Building the website league stack from source is a good first step to making changes. you can test things locally on a single instance, but having all software ready to go makes it easy to test changes that work across different nodes and frontends.

Platform

To keep this document small and linear, we'll assume an ubuntu-based linux distribution. upstream documents often cover alternate distributions, if you'd prefer.

If you're on windows, you can get an ubuntu container relatively easily using the Windows Subsystem for Linux. Open up a powershell instance and copy in:

wsl --install -d ubuntu

Now you can pull up your container by just typing "ubuntu" into the start menu.

Could we use Docker?

possibly!

Backends

Akkoma

The upstream akkoma docs are split into Installing, and Development Environment pages. Operators also have their own guide for installing a production environment.

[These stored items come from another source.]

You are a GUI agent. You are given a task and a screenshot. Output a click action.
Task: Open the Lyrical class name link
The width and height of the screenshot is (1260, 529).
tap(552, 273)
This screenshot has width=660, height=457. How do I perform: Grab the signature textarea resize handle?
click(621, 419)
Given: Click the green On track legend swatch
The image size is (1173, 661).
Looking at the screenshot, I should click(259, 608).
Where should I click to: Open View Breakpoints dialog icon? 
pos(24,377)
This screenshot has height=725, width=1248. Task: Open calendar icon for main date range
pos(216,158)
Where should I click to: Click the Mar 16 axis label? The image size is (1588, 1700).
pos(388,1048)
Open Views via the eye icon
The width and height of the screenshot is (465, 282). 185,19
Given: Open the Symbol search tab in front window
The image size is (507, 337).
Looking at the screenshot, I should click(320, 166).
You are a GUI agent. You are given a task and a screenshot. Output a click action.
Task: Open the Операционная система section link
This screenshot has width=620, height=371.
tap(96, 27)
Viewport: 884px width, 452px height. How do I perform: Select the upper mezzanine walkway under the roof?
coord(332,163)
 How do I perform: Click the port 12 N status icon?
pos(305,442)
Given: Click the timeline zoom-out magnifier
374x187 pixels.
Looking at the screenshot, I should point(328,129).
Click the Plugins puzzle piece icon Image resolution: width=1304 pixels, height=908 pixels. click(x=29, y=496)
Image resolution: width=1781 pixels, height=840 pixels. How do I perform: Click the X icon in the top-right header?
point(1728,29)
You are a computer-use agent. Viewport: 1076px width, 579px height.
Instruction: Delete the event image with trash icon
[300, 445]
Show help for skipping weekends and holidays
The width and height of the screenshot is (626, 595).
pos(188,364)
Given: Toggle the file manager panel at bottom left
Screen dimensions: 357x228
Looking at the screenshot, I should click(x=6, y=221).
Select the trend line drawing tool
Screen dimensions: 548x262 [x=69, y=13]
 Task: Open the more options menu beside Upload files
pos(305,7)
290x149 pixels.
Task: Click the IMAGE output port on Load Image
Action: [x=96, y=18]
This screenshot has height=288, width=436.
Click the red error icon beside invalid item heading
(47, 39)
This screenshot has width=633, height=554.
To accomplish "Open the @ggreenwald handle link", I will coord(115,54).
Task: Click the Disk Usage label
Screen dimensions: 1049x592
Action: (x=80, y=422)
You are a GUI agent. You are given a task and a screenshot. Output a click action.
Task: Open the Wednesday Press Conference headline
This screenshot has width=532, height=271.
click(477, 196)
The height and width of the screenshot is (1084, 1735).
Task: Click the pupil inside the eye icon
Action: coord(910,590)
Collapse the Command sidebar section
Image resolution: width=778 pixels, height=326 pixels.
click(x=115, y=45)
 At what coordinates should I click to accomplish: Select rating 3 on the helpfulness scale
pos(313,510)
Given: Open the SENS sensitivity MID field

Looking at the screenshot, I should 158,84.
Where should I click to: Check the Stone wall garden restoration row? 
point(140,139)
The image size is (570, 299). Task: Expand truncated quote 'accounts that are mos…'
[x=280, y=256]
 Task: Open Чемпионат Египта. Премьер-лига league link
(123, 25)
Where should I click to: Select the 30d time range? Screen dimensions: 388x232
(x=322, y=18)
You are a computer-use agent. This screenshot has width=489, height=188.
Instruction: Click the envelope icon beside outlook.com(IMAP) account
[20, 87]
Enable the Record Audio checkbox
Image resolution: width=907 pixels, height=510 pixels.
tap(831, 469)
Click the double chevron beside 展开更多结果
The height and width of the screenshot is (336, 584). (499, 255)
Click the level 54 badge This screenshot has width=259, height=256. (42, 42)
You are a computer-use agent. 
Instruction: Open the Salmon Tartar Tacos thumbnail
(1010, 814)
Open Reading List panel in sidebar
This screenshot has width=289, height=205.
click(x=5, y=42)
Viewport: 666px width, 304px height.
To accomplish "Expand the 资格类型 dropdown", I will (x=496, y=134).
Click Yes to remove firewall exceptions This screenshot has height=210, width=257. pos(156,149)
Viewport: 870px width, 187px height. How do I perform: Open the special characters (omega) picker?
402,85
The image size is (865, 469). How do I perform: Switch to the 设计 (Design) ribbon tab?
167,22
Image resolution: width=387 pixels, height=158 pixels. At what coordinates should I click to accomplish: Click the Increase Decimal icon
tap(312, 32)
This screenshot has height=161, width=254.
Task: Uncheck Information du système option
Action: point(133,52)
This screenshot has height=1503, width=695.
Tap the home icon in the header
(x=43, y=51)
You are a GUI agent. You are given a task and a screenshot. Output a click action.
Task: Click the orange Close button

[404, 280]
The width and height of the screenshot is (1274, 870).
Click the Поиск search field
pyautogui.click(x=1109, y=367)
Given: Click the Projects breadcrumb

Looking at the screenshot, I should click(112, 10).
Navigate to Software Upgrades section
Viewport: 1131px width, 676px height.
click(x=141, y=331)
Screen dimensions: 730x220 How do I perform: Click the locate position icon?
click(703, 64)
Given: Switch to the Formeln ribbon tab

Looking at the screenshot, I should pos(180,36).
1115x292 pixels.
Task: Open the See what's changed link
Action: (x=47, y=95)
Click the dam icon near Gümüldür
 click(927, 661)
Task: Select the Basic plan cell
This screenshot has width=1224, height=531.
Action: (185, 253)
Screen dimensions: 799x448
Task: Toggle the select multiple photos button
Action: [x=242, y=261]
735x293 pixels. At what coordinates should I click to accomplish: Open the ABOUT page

Step 1 is to get Elixir, and other system dependencies. Do this how you like, but on ubuntu asdf will work:

# deps
sudo apt install git build-essential cmake libmagic-dev postgresql postgresql-contrib \
  curl unzip build-essential autoconf m4 libncurses5-dev libssh-dev unixodbc \
  imagemagick ffmpeg libimage-exiftool-perl

# elixir

# for bash
echo 'export PATH="$HOME/go/bin:$HOME/.asdf/shims:$PATH"' >> ~/.bash_profile
# for fish
fish_add_paths -U ~/go/bin ~/.asdf/shims

go install github.com/asdf-vm/asdf/cmd/asdf@v0.18.0
asdf plugin add erlang https://github.com/asdf-vm/asdf-erlang.git
asdf plugin add elixir https://github.com/asdf-vm/asdf-elixir.git
asdf install erlang 27.2.4
asdf install elixir 1.18.2-otp-27
asdf set erlang 27.2.4
asdf set elixir 1.18.2-otp-27

Next, we need to prepare the elixir environment and generate a local configuration:

# download dependencies
mix deps.get
# generate config using an interactive wizard
mix pleroma.instance gen
# apply generated config
mv config/{generated_config.exs,dev.secret.exs}

If it asks you to install hex or rebar3, say yes. During the interactive config generator:

  • For domain you can use localhost
  • Use the defaults for anything database related (hostname, username, database name, password) - the configuration guide will effectively generate a script to create that database, user, and password on Postgres for you.

To prepare the database

# run once to set up the database
sudo -Hu postgres psql -f config/setup_db.psql
# primary migration script. re-run if the db schema changes
mix ecto.migrate

To recompile the backend on its own:

mix compile

To run:

mix phx.server

GoToSocial

Upstream, GoToSocial stores it's local build and development information in the contributing.md file. Operators also have their own guide for installing a production environment.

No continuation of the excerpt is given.